Aharon watched as Perlina demurely accepted the chair offered her with a grace that made Aharon’s own movements, not to mention the rest of the patrons in the Inn, seem like that of a newborn babe struggling to master its own body and awkwardly taking its firat step. With a half smile that hinted at a mischivous streak, Perlina motioned for her ward to take a seat next to her and settle down.

As Perlina addressed his sire and Master, Aharon casally walked to a different table and pulled a chair from it closer to the table to the right of Adam and facing the merchant princess. It was all very intriuging to the young and mostly inexperienced Cainite, and he was a little unsure of how to deal with this dangerously beautiful creature. Books were far easier to understand, and didnt answer back – something that Aharon far preffered. It was far more interesting to learn a page of gemarah or wrestle with a previously unknown piece of mishna and apply it to the cases that were brought before him as a dayan in the Jewish quarter.

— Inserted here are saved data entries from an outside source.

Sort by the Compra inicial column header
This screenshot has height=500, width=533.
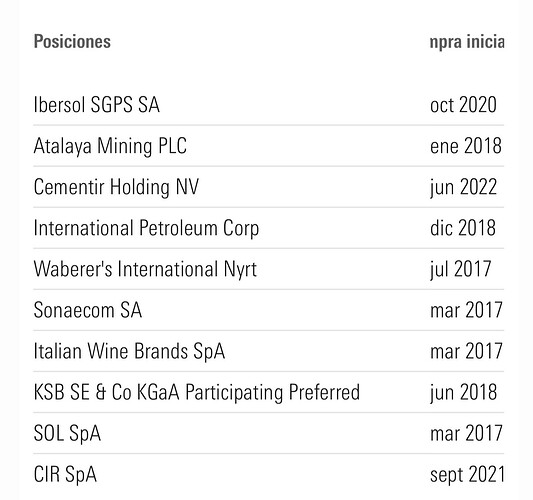467,42
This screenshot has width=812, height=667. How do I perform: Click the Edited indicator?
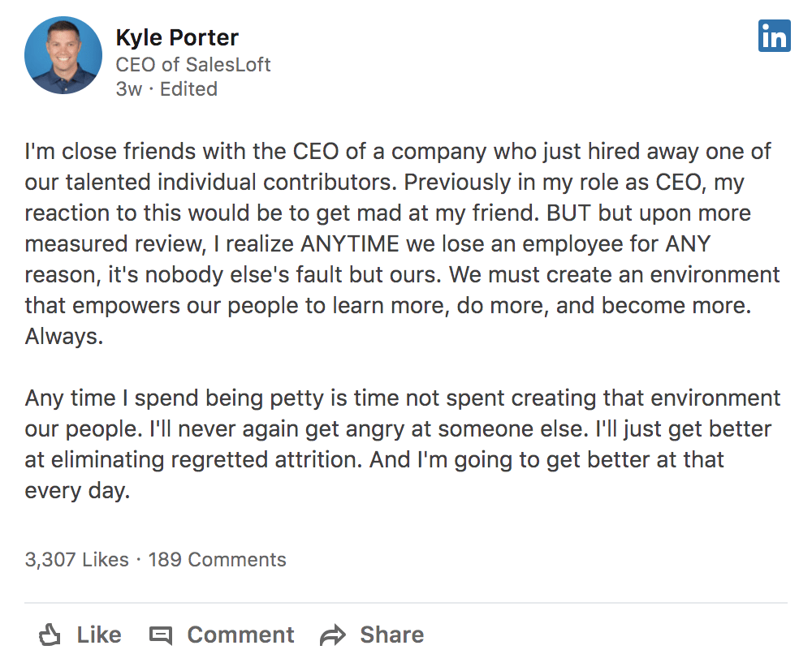(188, 89)
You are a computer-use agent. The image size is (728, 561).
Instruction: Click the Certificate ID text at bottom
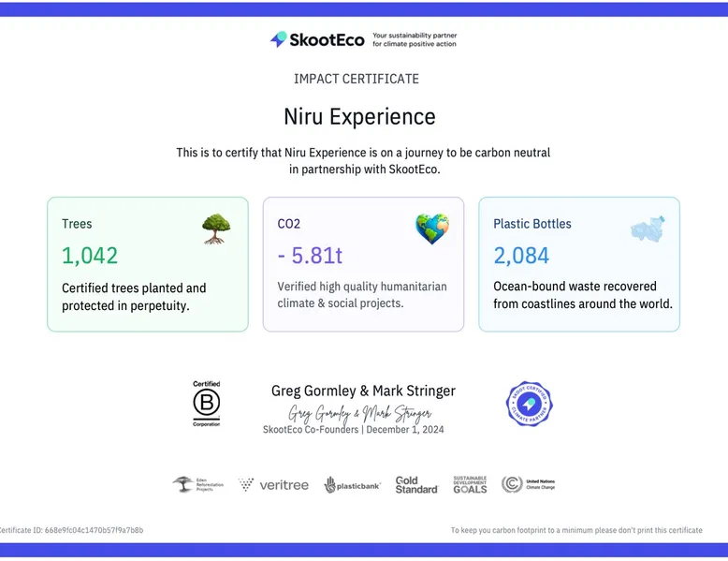(71, 530)
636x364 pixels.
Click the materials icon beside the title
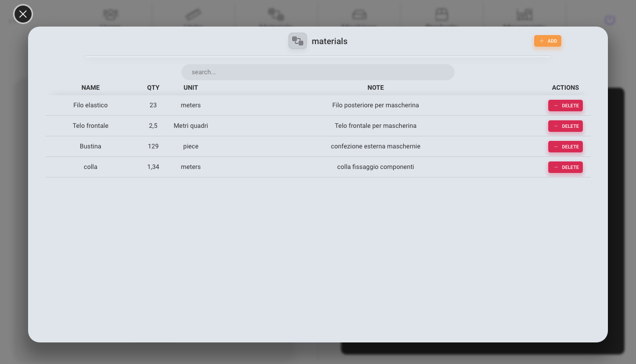[297, 41]
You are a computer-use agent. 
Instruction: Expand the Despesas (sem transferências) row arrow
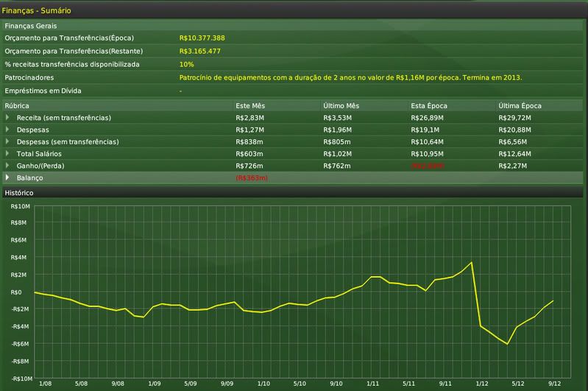tap(7, 141)
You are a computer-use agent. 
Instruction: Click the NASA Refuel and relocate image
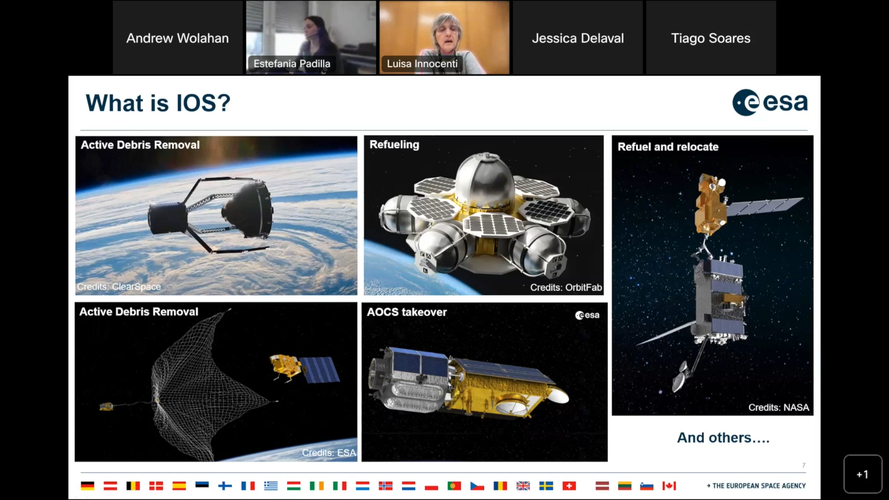click(x=712, y=275)
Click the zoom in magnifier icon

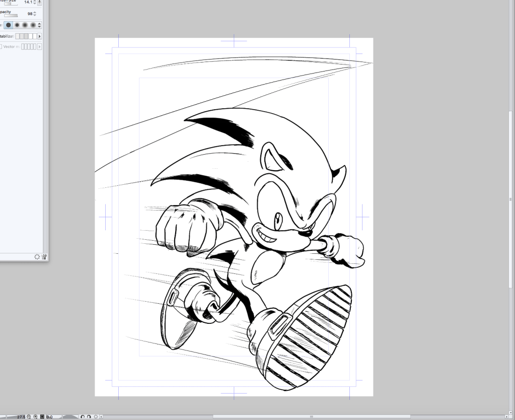click(35, 417)
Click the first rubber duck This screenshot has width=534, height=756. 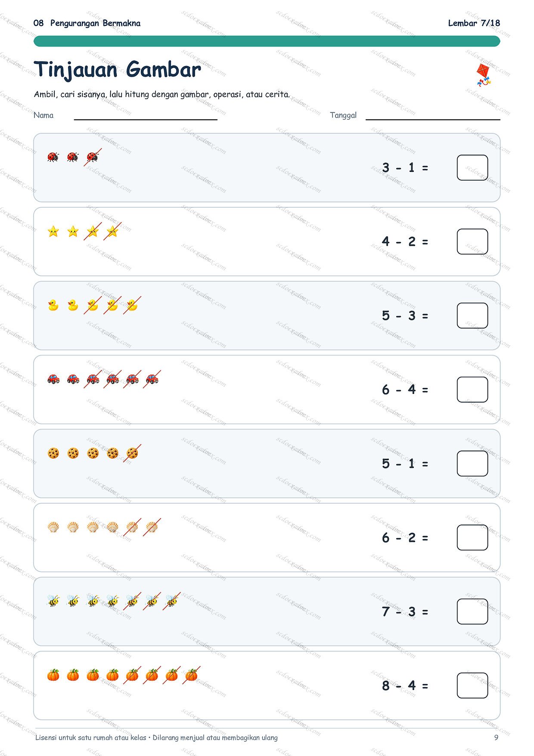pos(53,305)
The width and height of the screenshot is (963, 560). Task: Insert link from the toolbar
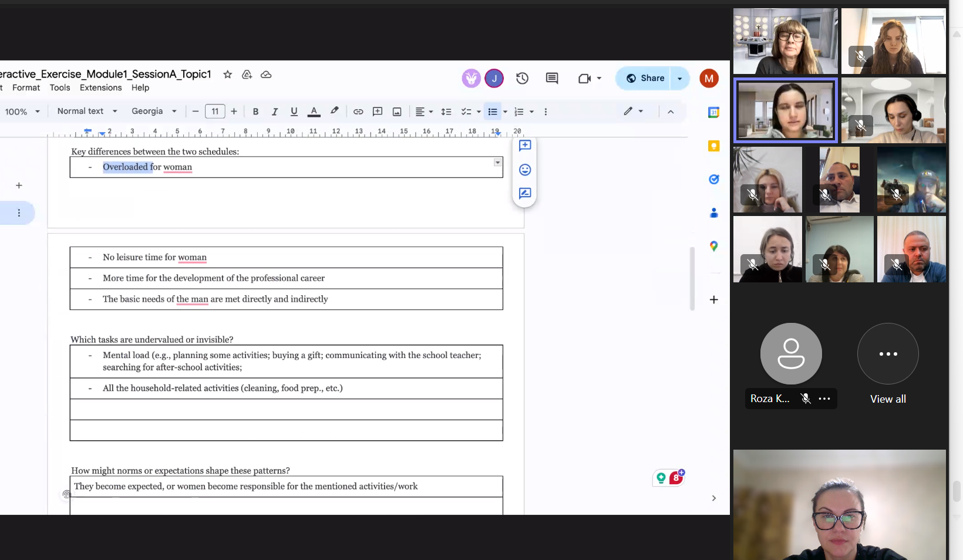358,112

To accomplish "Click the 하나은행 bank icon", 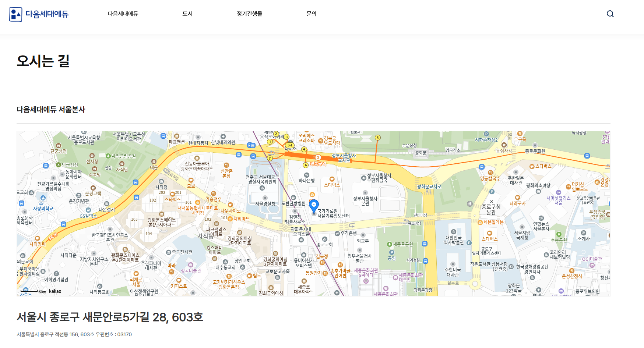I will 306,175.
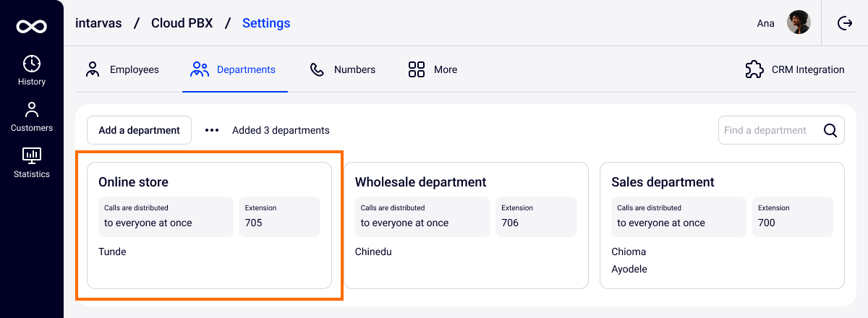
Task: Open Customers in the sidebar
Action: 32,117
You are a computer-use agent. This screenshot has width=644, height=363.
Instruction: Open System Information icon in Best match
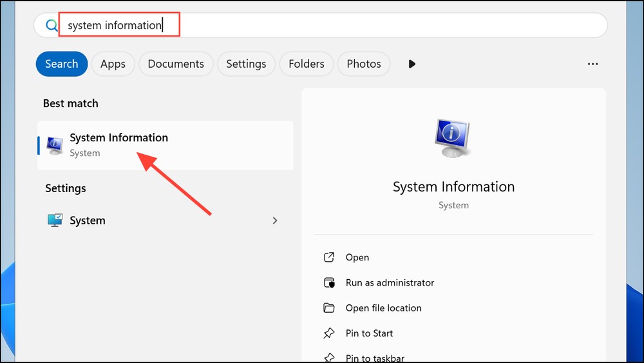click(55, 146)
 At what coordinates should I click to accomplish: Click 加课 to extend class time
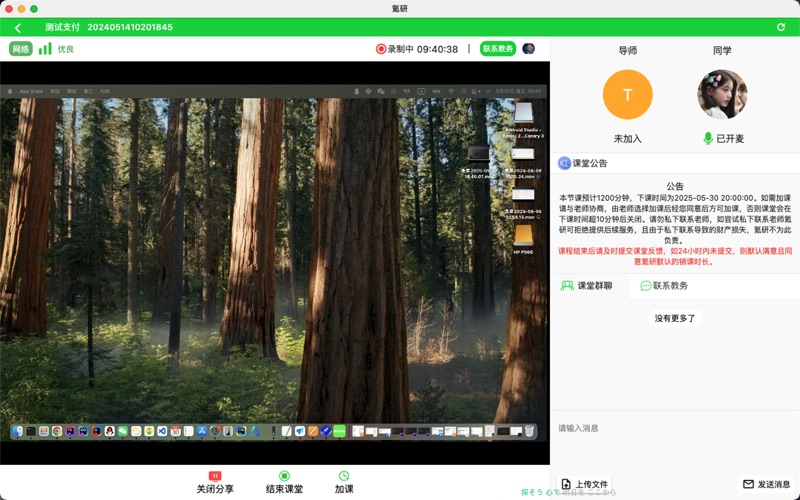(x=344, y=483)
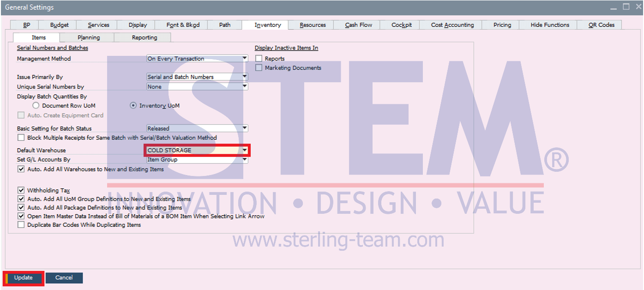Image resolution: width=644 pixels, height=290 pixels.
Task: Expand Basic Setting for Batch Status dropdown
Action: [x=244, y=128]
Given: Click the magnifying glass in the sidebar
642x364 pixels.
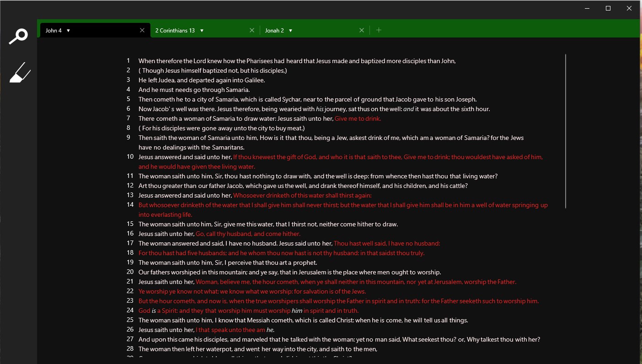Looking at the screenshot, I should point(18,36).
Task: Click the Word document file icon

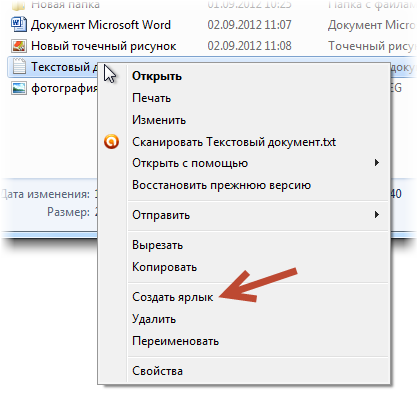Action: [x=19, y=25]
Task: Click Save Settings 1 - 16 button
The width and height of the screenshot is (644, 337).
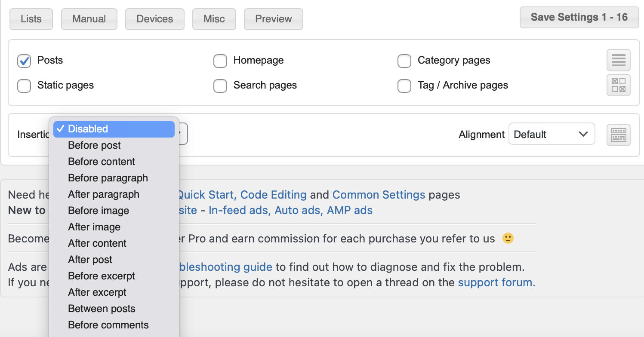Action: [x=579, y=17]
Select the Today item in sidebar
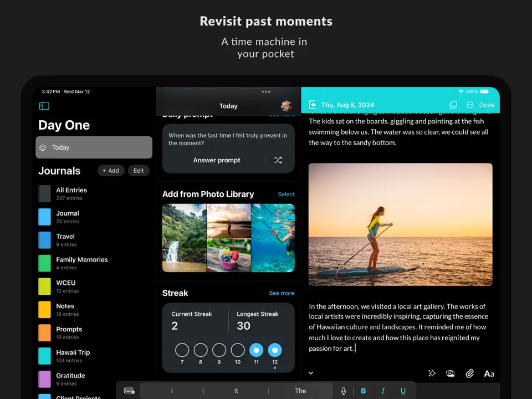This screenshot has width=532, height=399. click(x=94, y=147)
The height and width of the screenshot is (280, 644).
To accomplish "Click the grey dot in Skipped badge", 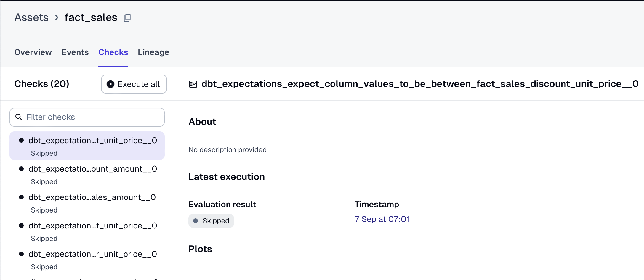I will (x=196, y=221).
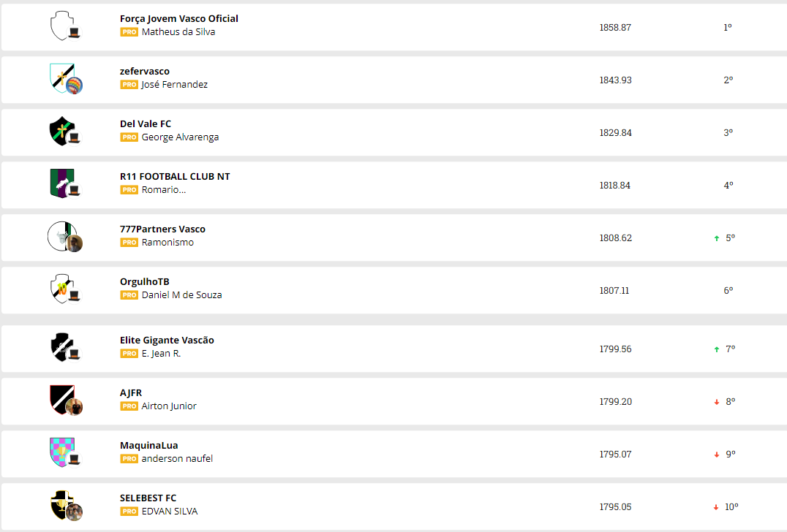
Task: Click green up arrow at 5º rank
Action: pyautogui.click(x=717, y=238)
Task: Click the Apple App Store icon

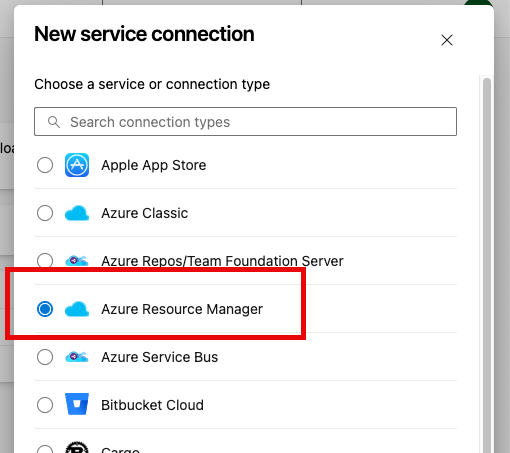Action: (x=77, y=165)
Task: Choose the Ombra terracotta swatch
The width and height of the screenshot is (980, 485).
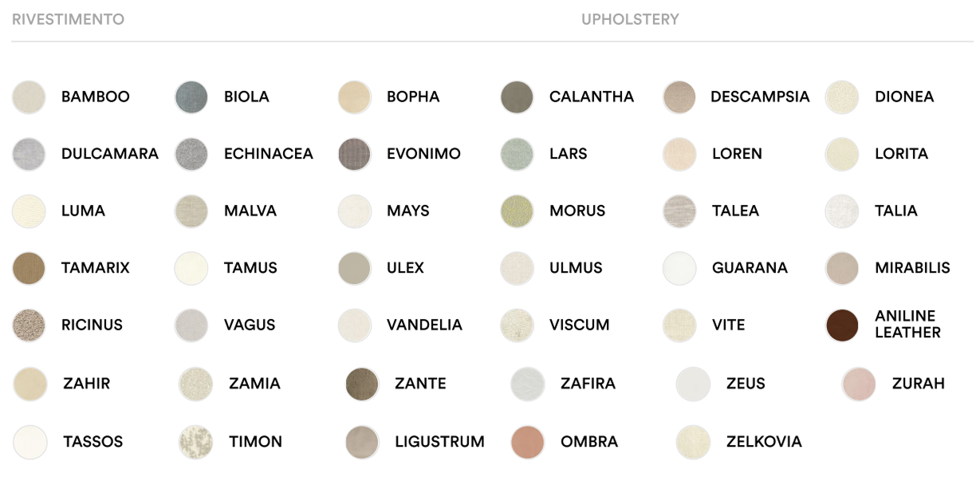Action: 528,442
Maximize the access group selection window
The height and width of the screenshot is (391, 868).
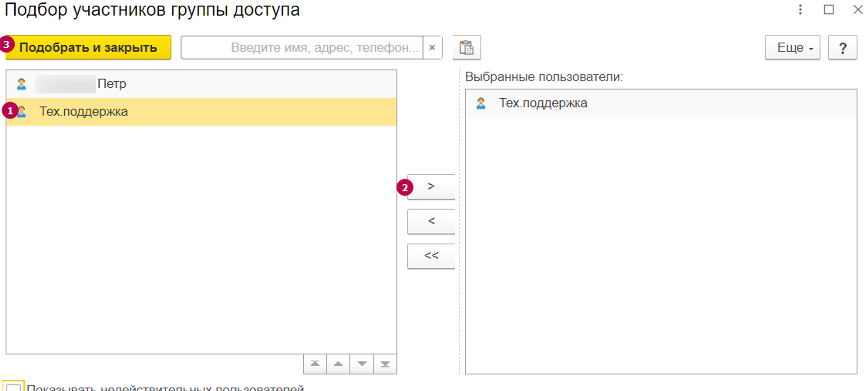pyautogui.click(x=829, y=10)
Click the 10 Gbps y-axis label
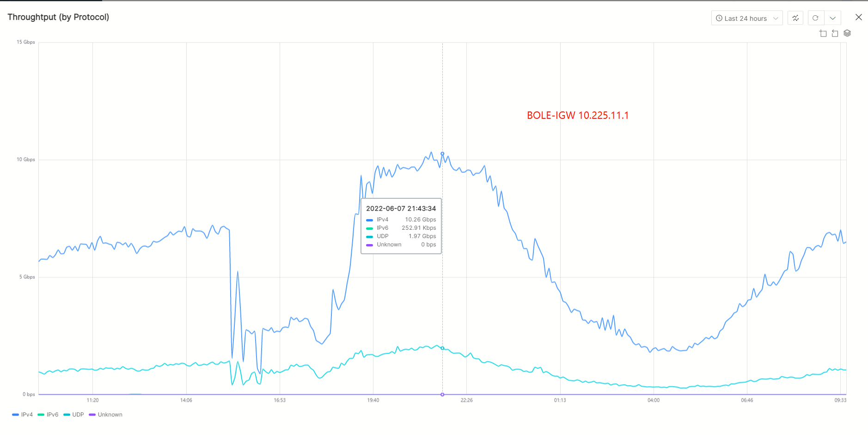868x435 pixels. tap(26, 159)
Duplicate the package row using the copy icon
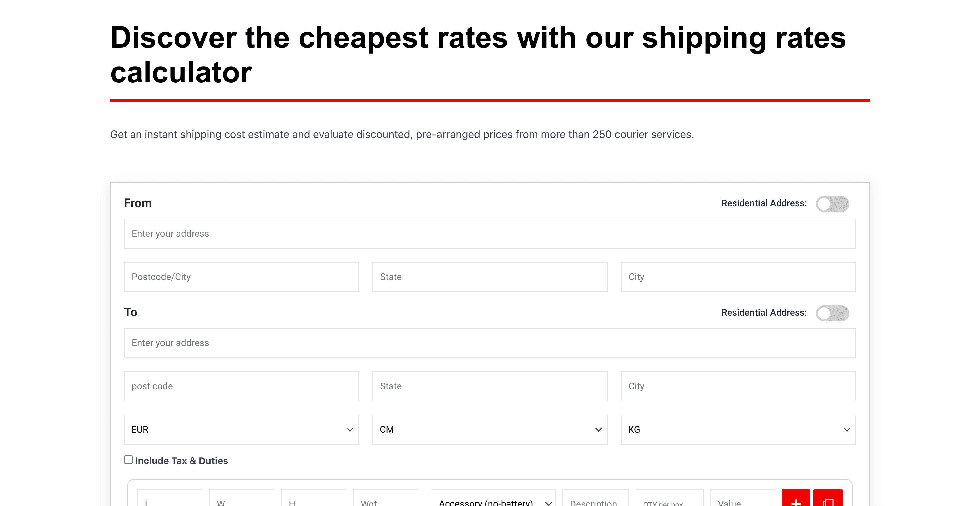Viewport: 980px width, 506px height. tap(828, 500)
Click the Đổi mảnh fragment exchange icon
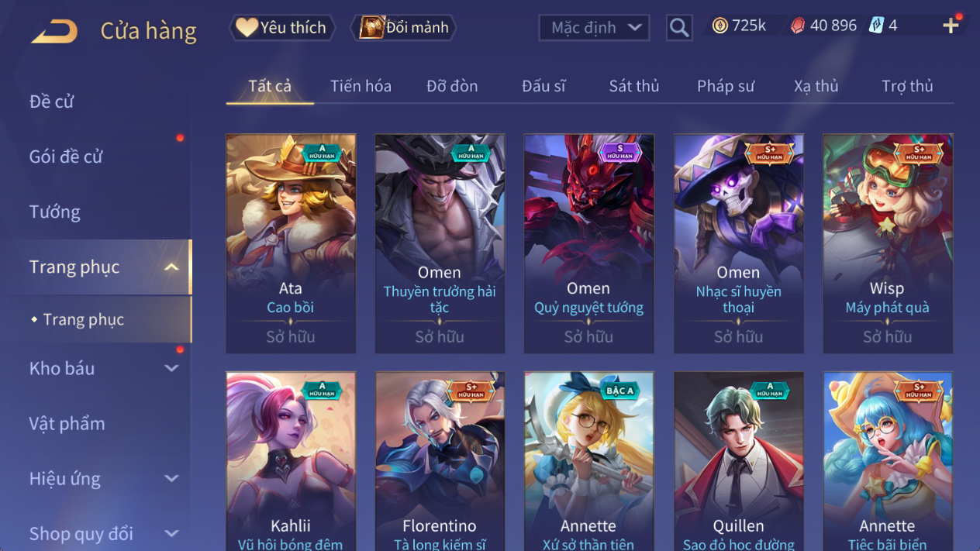Image resolution: width=980 pixels, height=551 pixels. coord(371,27)
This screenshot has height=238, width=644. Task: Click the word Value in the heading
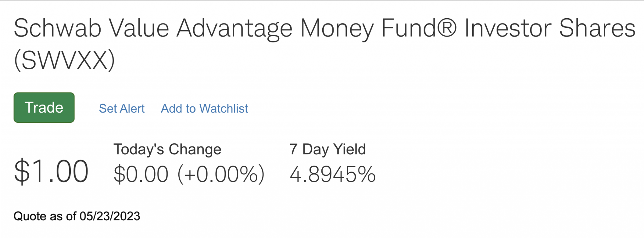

Forcibly pulling his mind back from his musings and focusing on the present he wracked his mind to remember what Perlina had juat said. Luckily for him his memory was flawless and he easily pulled from his subconcious the last few minutes of conversation.

He blushed slightly at his gaffe, stroking his beard in a clear attempt to buy some time, pretending to mull over her words as he framed a suitable reply. “I look forward to it as well” he said with obvious pride, the ben-David family were the only thing he had left tl tie him to his humanity and to God, and without them he was just a dybukk and a lost soul. “I am sure that if we work together both our fortunes will rise considerably and I am eager to discuss with you further ways with which we can help each other out”

“I’ve always found Jerusalem to be such a wonderful crossroads. So many opportunities abound,” the tongue of the Greeks danced melodic and fluid on Perlina’s lips, “Not only are there so many wonderful goods to trade, but the beating merchant lifeblood of the city is ripe for all manner of alliances.” Her eye danced around the room, alighting here and there on the obvious caravan traders. A second look at several pierced the veil of thought to spy several others ready to buy wares.
Most paid little thought to their table, but she smiled daintily at one hurriedly turning his eyes away. His dress spoke of the Queen of Cities, his pale aura of the Blood, and his interest in their table, however fleeting, suggested that he hoped to meet with someone.

“I believe there is one individual who might overhear our business, so perhaps we should discuss our more mundane aspects for now,” she turned and smiled at the stranger to call the rest of the table’s attention to the man, “I suspect his attentions might actually include a furthering of our mercantile interests.”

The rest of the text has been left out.